* _TASK BRIEF_
Select the lines below containing the word "Спартак".

* _GIVEN ENTRIES_
◆ ◆ ◆

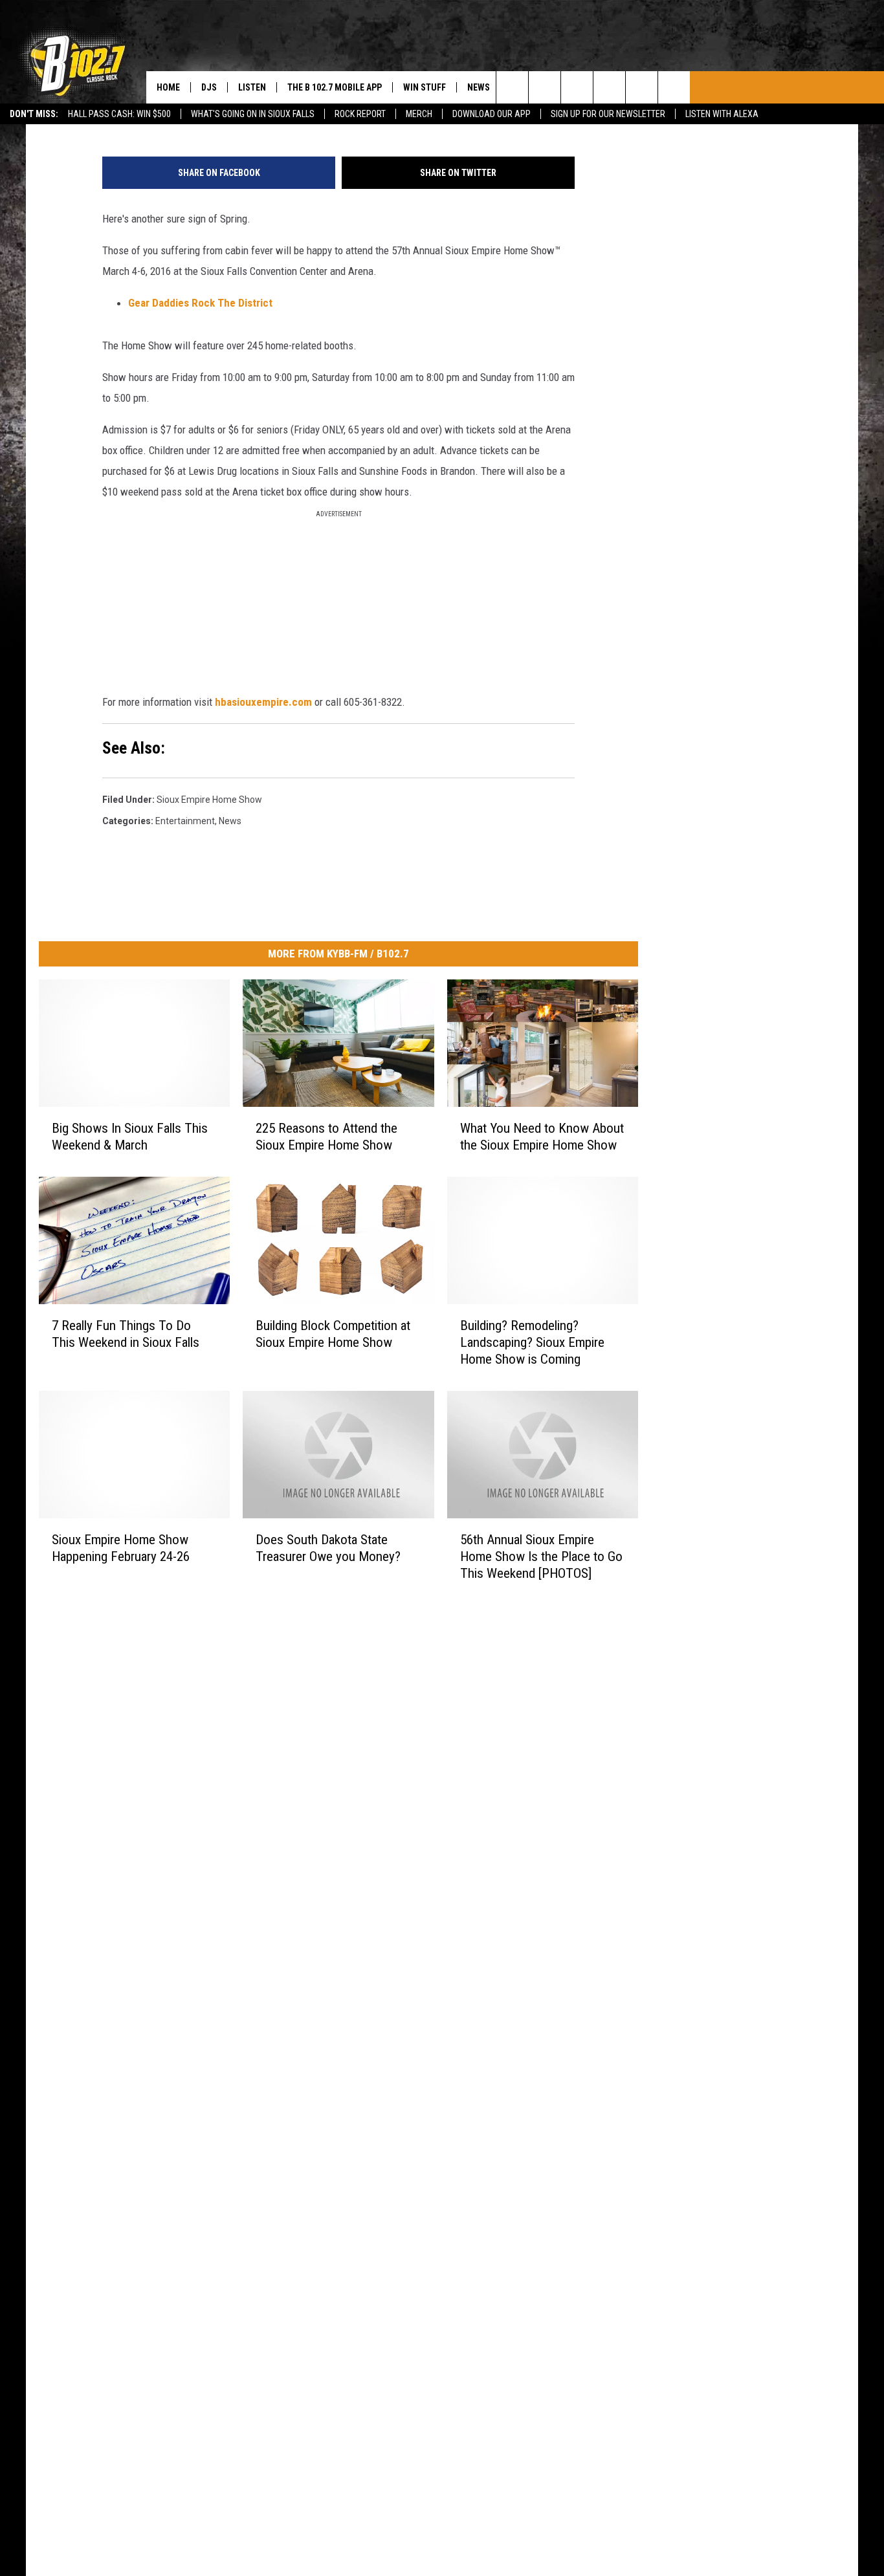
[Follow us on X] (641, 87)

◆ ◆ ◆

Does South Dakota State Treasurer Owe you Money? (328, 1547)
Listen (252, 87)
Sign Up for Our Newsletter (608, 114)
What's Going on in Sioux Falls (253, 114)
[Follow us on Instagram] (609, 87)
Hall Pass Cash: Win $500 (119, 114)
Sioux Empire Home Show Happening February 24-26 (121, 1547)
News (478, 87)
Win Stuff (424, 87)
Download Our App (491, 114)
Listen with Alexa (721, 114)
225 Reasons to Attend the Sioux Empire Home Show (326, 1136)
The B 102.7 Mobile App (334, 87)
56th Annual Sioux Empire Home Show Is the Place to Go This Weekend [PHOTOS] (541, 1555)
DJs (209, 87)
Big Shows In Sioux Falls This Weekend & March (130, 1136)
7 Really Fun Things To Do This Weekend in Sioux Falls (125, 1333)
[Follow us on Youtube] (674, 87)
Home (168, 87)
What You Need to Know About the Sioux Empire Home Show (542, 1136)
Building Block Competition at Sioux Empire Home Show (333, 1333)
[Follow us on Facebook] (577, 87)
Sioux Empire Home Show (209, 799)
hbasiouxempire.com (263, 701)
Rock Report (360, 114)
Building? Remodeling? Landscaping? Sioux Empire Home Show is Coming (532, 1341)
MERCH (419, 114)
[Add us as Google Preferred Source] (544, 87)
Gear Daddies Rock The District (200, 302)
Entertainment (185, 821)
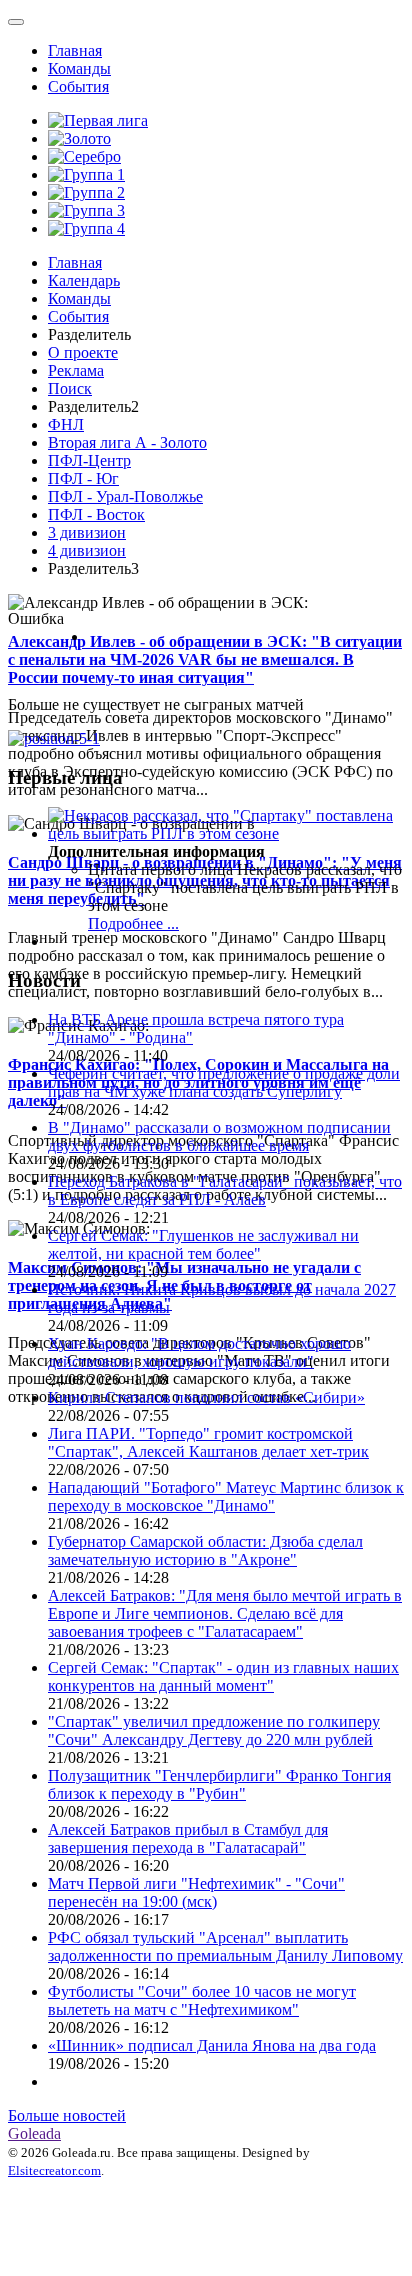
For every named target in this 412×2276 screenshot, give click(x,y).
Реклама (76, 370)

◆ ◆ ◆

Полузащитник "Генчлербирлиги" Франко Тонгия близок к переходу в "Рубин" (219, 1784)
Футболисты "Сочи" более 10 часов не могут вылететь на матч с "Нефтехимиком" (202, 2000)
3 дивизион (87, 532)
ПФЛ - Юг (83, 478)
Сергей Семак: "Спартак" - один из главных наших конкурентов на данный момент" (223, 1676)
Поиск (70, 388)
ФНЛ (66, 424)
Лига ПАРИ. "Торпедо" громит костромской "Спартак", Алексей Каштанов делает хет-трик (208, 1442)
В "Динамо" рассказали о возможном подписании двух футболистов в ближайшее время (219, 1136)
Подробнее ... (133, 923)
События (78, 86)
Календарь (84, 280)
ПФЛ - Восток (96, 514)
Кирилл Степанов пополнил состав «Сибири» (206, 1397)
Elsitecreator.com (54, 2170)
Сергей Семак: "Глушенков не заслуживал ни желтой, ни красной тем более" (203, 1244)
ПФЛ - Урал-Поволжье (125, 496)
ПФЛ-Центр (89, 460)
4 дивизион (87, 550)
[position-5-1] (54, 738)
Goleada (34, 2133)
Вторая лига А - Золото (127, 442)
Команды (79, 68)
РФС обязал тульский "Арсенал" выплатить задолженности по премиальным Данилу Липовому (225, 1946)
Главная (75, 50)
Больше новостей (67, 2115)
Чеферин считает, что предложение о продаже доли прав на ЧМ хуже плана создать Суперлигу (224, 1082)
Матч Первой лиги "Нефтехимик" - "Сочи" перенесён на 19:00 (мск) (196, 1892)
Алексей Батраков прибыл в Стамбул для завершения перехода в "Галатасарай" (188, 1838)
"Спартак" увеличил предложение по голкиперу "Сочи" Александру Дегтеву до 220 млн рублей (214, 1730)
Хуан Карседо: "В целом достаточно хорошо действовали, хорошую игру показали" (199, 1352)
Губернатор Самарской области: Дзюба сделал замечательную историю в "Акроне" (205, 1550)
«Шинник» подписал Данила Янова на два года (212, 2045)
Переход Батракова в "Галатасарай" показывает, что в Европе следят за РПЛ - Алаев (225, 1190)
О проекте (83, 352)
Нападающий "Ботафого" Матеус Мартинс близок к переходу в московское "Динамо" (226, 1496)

◆ ◆ ◆

* _ANSWER BOX_
Сергей Семак: "Спартак" - один из главных наших конкурентов на данный момент" (223, 1676)
Лига ПАРИ. "Торпедо" громит костромской "Спартак", Алексей Каштанов делает хет-трик (208, 1442)
"Спартак" увеличил предложение по голкиперу "Сочи" Александру Дегтеву до 220 млн рублей (214, 1730)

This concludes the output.